The basis of a manager's mandate is the company's trust. Naturally, when trust is broken, revocation follows irrespective of misconduct. In practice, management positions are generally retained under management contracts, as these present the advantage of increased flexibility for both parties.
The appointment of directors for the most popular vehicle to start a company in Romania – the limited liability company – comes with a question: should an employee be chosen for the role of executive director?
While Romanian Company Law (Law No. 31/1990) expressly provides that the directors of joint-stock companies cannot enter into employment contracts throughout the term of their mandate as directors, there is no such limitation for limited liability companies.

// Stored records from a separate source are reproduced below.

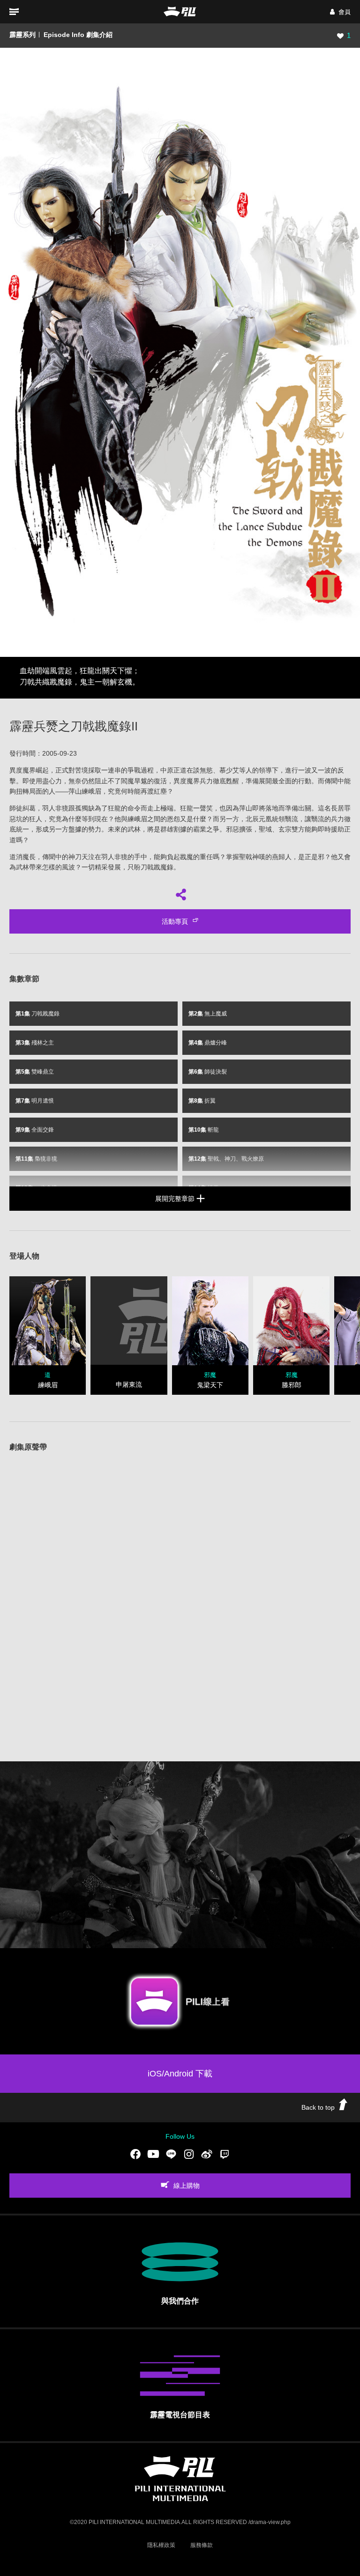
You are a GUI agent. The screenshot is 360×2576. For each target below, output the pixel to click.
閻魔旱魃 (134, 781)
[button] (340, 12)
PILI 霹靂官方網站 (180, 11)
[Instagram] (189, 2154)
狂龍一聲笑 (196, 808)
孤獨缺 (85, 808)
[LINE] (171, 2154)
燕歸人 (282, 857)
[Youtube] (153, 2154)
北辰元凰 (259, 819)
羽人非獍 (55, 808)
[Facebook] (135, 2154)
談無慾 (203, 770)
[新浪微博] (207, 2154)
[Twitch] (224, 2154)
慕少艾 (229, 770)
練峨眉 (91, 791)
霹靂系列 (22, 34)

Without delving into the legal nature of the relationship between directors and companies, Article 72 of Romanian Company Law establishes that the obligations and liability of directors are governed by the provisions relating to the mandate. Given the absence of an express legal prohibition, however, the relationship between a company and a director may also take the form of an employment contract. This is why in some cases appointed directors of limited liability companies double as employees. The consequence is a rather novel practice in which courts scanned directors' management contracts for their potential intrinsic but hidden employment nature. The essential distinctive element between management and employment contracts was found to be the director's subordination (or lack thereof) to the company.
A director's challenge against the termination of his management (mandate) contract, which included an arbitration clause, generated some mixed case law practice and initiated a procedural saga. The labour courts found in the first instance that the contractual agreement with the company had a typical employment nature and that the arbitration clause was therefore ineffective (due to the non-arbitrability of employment disputes), while in appeal the employment nature of the relationship was invalidated by the higher court, declining jurisdiction and deferring to arbitration. Subsequently, the arbitral tribunal ruled on its jurisdiction and enforced the arbitration clause as it was included in the management agreement.
From a material standpoint, the termination of the agreement was at stake. The mandate agreement was terminated by simple revocation, while termination of the employment contract should have been subject to mandatory requirements. The former director, exploiting the protective nature of employment law and the alleged unlawful termination of his so-called "employment" contract (based on his specific duties, remuneration and the company's conduct), requested to be reinstated within the company.
The employment protective regime is based on the subordination relationship, while management contracts are founded on the equality of the parties. Therefore, based on this distinction, former directors may not obtain reinstatement within companies after the revocation of trust.
Companies should be urged to adopt appropriate (non-supervisory) conduct and remain vigilant against directors who may claim their alleged rights based on employment law. Concerned about the potential abuses against directors engaged by the company as employees, employment courts could be called upon to intervene.